**The task**
Beginning with the line containing "Instruction: Click the delete step trash icon" and ending with the last line, repeat the records exactly.

**Task data**
---------------

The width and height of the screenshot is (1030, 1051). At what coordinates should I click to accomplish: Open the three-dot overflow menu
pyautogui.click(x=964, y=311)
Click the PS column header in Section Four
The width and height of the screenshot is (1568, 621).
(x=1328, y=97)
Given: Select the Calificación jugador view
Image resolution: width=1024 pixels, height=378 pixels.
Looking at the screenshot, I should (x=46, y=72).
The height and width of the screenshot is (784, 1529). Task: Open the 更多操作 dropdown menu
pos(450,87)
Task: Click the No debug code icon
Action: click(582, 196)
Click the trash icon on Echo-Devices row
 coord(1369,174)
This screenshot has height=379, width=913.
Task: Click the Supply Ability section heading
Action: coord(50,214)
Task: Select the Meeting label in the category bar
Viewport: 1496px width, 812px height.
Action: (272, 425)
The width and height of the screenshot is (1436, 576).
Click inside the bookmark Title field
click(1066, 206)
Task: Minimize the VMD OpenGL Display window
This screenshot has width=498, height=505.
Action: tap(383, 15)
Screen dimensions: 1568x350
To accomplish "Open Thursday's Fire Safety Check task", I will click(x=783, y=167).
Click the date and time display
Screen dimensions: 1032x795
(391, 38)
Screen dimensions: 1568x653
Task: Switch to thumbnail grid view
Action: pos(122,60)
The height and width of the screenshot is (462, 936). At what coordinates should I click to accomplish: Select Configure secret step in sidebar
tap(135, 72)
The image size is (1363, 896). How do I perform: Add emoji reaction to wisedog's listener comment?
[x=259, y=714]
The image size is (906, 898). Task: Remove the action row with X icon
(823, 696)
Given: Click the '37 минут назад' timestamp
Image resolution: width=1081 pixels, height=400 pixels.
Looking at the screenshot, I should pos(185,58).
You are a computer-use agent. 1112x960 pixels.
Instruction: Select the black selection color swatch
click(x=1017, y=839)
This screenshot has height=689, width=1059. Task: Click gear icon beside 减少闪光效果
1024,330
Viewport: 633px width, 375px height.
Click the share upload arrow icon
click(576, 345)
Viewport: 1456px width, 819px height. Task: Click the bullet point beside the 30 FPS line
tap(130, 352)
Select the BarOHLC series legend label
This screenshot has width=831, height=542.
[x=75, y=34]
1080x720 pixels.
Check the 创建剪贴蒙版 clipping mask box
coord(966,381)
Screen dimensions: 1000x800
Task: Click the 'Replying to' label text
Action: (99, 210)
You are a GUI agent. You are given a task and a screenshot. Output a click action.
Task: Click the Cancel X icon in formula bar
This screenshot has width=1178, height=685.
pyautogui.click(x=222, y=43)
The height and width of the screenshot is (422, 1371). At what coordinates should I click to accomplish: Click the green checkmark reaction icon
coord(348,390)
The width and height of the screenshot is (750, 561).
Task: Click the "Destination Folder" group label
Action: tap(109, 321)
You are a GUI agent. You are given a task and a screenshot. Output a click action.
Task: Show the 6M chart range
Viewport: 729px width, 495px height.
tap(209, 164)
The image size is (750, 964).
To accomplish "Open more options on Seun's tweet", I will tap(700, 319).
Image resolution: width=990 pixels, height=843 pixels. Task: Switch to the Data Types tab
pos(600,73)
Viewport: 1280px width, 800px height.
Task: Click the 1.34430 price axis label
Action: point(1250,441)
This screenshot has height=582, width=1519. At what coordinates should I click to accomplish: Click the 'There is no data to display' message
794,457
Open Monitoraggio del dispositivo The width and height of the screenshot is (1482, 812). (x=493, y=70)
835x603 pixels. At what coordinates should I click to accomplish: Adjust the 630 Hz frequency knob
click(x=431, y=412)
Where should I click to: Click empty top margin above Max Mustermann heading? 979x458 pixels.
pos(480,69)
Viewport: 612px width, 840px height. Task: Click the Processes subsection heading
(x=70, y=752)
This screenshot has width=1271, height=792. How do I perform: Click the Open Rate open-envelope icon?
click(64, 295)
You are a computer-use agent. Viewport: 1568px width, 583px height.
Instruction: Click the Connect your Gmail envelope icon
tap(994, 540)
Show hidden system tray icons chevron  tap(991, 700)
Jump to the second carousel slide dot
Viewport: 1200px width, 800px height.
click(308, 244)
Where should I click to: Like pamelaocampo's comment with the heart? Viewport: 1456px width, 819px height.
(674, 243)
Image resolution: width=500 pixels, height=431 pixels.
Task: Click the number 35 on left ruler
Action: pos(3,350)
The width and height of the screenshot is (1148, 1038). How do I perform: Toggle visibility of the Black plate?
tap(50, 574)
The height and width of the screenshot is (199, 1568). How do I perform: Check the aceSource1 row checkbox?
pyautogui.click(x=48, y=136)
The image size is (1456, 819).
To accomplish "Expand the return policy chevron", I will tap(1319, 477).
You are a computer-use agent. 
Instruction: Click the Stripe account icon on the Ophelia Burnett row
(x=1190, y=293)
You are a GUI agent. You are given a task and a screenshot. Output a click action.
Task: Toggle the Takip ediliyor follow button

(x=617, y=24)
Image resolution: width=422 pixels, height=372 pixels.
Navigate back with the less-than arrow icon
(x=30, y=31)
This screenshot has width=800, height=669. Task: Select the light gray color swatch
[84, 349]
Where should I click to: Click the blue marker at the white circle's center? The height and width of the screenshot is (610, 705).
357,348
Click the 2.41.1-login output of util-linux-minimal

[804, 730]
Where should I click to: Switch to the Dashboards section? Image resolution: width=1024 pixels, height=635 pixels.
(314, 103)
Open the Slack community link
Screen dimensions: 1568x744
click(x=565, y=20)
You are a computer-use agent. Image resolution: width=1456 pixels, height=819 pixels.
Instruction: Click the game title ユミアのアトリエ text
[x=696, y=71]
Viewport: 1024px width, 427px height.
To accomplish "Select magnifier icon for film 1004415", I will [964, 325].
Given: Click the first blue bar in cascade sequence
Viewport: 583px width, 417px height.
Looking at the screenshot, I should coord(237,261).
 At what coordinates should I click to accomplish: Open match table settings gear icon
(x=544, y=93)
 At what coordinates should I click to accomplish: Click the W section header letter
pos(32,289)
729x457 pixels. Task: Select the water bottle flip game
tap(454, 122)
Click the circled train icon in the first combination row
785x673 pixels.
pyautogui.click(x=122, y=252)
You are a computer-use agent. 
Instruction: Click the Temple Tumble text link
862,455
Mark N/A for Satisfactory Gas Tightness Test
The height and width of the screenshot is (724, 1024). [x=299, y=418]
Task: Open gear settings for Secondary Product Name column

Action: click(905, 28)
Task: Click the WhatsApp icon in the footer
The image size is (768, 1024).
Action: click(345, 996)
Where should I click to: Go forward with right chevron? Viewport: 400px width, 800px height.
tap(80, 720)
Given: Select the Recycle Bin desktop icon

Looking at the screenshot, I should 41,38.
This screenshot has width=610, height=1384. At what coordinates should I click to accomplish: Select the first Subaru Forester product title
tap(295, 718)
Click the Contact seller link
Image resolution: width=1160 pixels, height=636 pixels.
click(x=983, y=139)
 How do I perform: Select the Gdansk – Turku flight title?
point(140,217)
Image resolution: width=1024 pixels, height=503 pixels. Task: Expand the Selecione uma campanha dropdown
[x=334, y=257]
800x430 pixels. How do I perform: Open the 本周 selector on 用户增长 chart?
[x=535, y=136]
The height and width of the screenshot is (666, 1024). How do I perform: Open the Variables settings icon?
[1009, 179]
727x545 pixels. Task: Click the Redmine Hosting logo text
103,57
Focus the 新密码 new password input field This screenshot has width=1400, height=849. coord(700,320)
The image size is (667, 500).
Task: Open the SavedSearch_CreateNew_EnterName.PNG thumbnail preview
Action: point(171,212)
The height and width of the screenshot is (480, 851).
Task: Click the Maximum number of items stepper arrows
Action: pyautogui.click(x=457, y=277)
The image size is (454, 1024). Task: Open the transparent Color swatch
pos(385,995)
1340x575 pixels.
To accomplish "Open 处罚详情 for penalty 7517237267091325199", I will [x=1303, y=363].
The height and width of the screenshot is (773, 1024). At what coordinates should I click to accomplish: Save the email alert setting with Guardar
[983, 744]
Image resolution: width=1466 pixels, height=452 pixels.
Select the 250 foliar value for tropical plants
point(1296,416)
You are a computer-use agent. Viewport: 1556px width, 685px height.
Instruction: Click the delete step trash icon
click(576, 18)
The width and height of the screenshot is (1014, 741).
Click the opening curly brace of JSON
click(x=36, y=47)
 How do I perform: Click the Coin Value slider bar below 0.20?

---------------

**Task result**
Instruction: Click the delete step trash icon
click(576, 18)
The width and height of the screenshot is (1014, 741).
Click the opening curly brace of JSON
click(x=36, y=47)
 How do I perform: Click the Coin Value slider bar below 0.20?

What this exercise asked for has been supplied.